Credit: Pixabay by AJS1

Every year, around this time, my team and I get together with our long-term clients to collaborate on their annual marketing strategies. Over the years, we’ve developed an approach to these strategy sessions that is productive and (if we do say so ourselves) fun, and we’ve found that it’s even more valuable for companies who are trying to conduct virtual strategy sessions. Our secret? Interactivity.

Why prioritize interactivity?

In short: buy-in. We’ve learned from countless discovery sessions, creative kickoffs, and branding workshops that it’s easier to follow through on plans when every stakeholder is invested from the beginning. So many companies are still crafting their annual marketing strategies by holding closed-door meetings with a small handful of decision makers. What these leaders don’t realize is that their plans would only benefit from the diverse perspectives of the larger group. Involving more people in the planning process — especially those who are ultimately going to execute the strategy — helps to get the entire marketing team bought in at every level, while surfacing some great ideas along the way.

The result is an annual strategy session that delivers on the expectations of those at the top while ensuring that everyone’s voice is heard in the process.

What our strategy sessions look like in practice

Here at Trekk, each client’s strategy session is tailored to their needs, but they all have a few details in common:

  • They’re designed to be collaborative and built around a series of activities engineered to get people sharing ideas across teams and functions.
  • We begin by defining the common language that the group uses to talk about their annual goals, objectives, and marketing activities.
  • Anytime we talk about goals, we always also talk about measurement. Nothing makes it into the annual strategy unless it’s measurable.
  • We build in plenty of time to relax, laugh, and connect as people.

In our experience, this results in a cohesive strategy, comprehensive budget, and tactical roadmap around which the whole team is aligned, minimizing the risk of rogue campaigns or fragmented messaging throughout the year.

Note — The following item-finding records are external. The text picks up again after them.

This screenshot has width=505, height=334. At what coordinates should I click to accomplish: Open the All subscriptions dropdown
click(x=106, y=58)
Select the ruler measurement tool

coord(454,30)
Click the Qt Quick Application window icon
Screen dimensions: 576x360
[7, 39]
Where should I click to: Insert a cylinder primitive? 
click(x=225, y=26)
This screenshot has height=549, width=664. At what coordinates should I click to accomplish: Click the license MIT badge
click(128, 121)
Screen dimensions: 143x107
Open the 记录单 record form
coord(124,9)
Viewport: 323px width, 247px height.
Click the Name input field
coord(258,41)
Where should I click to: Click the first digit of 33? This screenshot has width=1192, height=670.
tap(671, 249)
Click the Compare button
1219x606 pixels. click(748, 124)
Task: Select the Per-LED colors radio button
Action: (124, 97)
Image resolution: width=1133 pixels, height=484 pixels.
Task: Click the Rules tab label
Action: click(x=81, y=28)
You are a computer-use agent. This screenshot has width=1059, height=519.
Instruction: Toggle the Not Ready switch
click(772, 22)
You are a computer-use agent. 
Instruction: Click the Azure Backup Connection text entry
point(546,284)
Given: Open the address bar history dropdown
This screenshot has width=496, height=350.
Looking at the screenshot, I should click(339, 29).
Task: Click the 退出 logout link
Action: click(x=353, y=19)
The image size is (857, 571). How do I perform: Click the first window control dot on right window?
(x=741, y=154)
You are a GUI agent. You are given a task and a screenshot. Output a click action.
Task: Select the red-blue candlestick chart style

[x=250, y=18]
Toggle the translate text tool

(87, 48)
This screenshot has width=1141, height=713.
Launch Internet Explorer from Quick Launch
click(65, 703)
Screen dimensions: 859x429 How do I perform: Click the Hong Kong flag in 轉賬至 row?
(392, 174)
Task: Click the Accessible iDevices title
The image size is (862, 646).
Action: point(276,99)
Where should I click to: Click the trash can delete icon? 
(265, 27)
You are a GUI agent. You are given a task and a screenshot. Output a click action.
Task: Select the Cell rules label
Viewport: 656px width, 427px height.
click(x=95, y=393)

Whereas some sessions take only a few hours, others stretch across weeks as large teams come together over multiple meetings. As an example, here’s how we divide the planning into components for larger clients.

Pre-planning

  • We facilitate a half-day pre-planning session focused on the client’s company goals over the next year. We help the marketing team dissect these goals and determine marketing activities that could contribute to achieving them.
  • We conduct a content audit of the client’s current market research, marketing assets, messaging, and campaigns to determine what might be relevant for future campaigns. We complete additional market research to supplement what the client had provided us and to lend additional insight.
  • We interview key stakeholders one-on-one in order to understand their workflows, dependencies, challenges or sticking points, ideas for improvements, and wish lists. During this step, we often include sales leaders and at least a few sales reps to make sure that the marketing and sales teams are aligned.

Planning workshop

  • We lead a series of collaborative, interactive activities designed to dig further into the ideas, concerns, and questions uncovered during the stakeholder interviews and content audit.
  • We help the group document its user stories — the narratives of the people who are impacted by its marketing activities.
  • Through hands-on group work, we work backward from the company goals to shape a strategy that is aligned with the tactical activities of the various marketing groups represented. We use “games” like Start, Stop, Continue, in which the team lists every current marketing initiative on a post-it note and then works together to organize them into things they should start, things they should stop, and things they should continue.
  • We incorporate brainstorming and breakout sessions throughout the day to relieve any stress that might have resulted from the planning process and to help the team bond.

Post-workshop

  • We conduct further research prompted by additional questions that are raised during the workshop.
  • We meet with our key stakeholders and present the outcomes of the workshop as well as recommendations going forward to both contribute our expertise as an agency and to ensure that the strategy we create collaboratively has approval at every level.
  • We consolidate the results of the workshop and our accepted recommendations into one document that includes the client’s annual marketing strategy, timeline, and budget. Everyone on the team has access to the strategy; it’s meant to be a living document that marketers can use throughout the year to stay on track and aligned.

And great news for teams who are still working from home: these workshops can easily be shifted to a virtual format, and most video conferencing software has built-in features to make it even easier. Zoom’s whiteboard feature, for example, allows participants to brainstorm together by adding their own notes to the screen simultaneously. Breakout rooms are also handy for encouraging small-group discussions or just mixing it up.

Whether you’re in charge of running your team’s annual planning this year or you, like me, are with an agency whose clients rely on you as a strategic partner, this approach will encourage interactivity whether sessions are conducted in person or remotely. From my team to yours, cheers to a great 2022.